Here is a more-or-less formal proof that the cata/buildR
rule from Tungsten.Fix
is valid.
The needed definitions to understand the following are:
cata :: Functor f => (f a -> a) -> Fix f -> a
cata f = c where c = f . fmap c . unfix
type Cata f = forall a. (f a -> a) -> a
buildR :: Cata f -> Fix f
buildR g = g Fix
The rule states that:
∀ (f :: t b -> b) (g :: Cata t).
cata go (buildR g) = g go
The next theorem proves this equality, using the rank-2-types required in Cata
's type. As we show in the next section, it is totally valid only without the presence of seq
and ⊥
(or undefined
).
Let F
be a fixed parametric type and a valid instance of Functor
, and a type A
.
Let g
and go
be functions with types:
g :: ∀ B. (F B -> B) -> B
go :: F A -> A
then, cata go (buildR g) = g go
.
This is a consequence of free theorems of Wadler (from Theorems for Free!, Proceedings of the Fourth International Conference on Functional Programming Languages and Computer Architecture) as for the foldr/build
rule (explained in A Short Cut to Deforestation by Gill et al. in Proceedings of the Conference on Functional Programming Languages and Computer Architecture).

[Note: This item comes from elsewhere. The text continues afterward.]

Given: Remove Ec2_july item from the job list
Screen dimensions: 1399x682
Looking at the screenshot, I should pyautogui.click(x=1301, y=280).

The free theorem associated with g
's type is that, for all types C
and D
, f :: C -> D
, p :: F C -> C
and q :: F D -> D
, then we have the following implication:
[∀ x :: C. f (p x) = q (fmap f x)]
=> f (g p) = g q
Now we can instantiate (using fix
to denote the unique constructor of the Fix
type):
C = Fix F, D = A
f = cata go
p = fix
q = go
then we have:
[∀ x :: F (Fix F).
cata go (fix x) = go (fmap (cata go) x)]
=> cata go (g fix) = g go
Given the definition of cata
, the premise trivially holds, so we have the conclusion:
cata go (g fix) = g go
Given the definition of buildR
, this is exactly what we required.
Free theorems are known to (partially) fail in presence of seq
and ⊥
(undefined
in Haskell). seq
is defined in the Haskell report as a function respecting the following equation:
seq ⊥ b = ⊥
seq a b = b (if a != ⊥)
seq
is a function forcing the evaluation of its first argument and returning the second. This characterization is sufficient to break our rule (as it also breaks the foldr/build
one).
Consider the following example:
data BinF a = L | R deriving (Functor)
type Bin = Fix BinF
bad :: Int
bad = cata go $ buildR $ \u -> u L `seq` u R
where
go L = undefined
go R = 0
Bin
is a non-recursive type with two constructors defined in terms of Fix
(which allow us to use cata
and buildR
).
Now consider the bad
expression: it constructs a Bin
using R
and then destructs it, with a partial function, defined only for R
. Without rewrite rules, the function simply returns 0
(since u
is replaced by Fix
). Now with our cata/buildR
rule, u
is replaced by go
, and we precisely force the definition of go
on L
, so the whole expression in now undefined
.
Fortunately, as described by Johann and Voigtländer in Free Theorems in the Presence of seq (31st Symposium on Principles of Programming Languages, Venice, Italy, Proceedings), one can recover free theorems by requiring more properties on the combination function (like strictness and totality), but this is beyond our scope.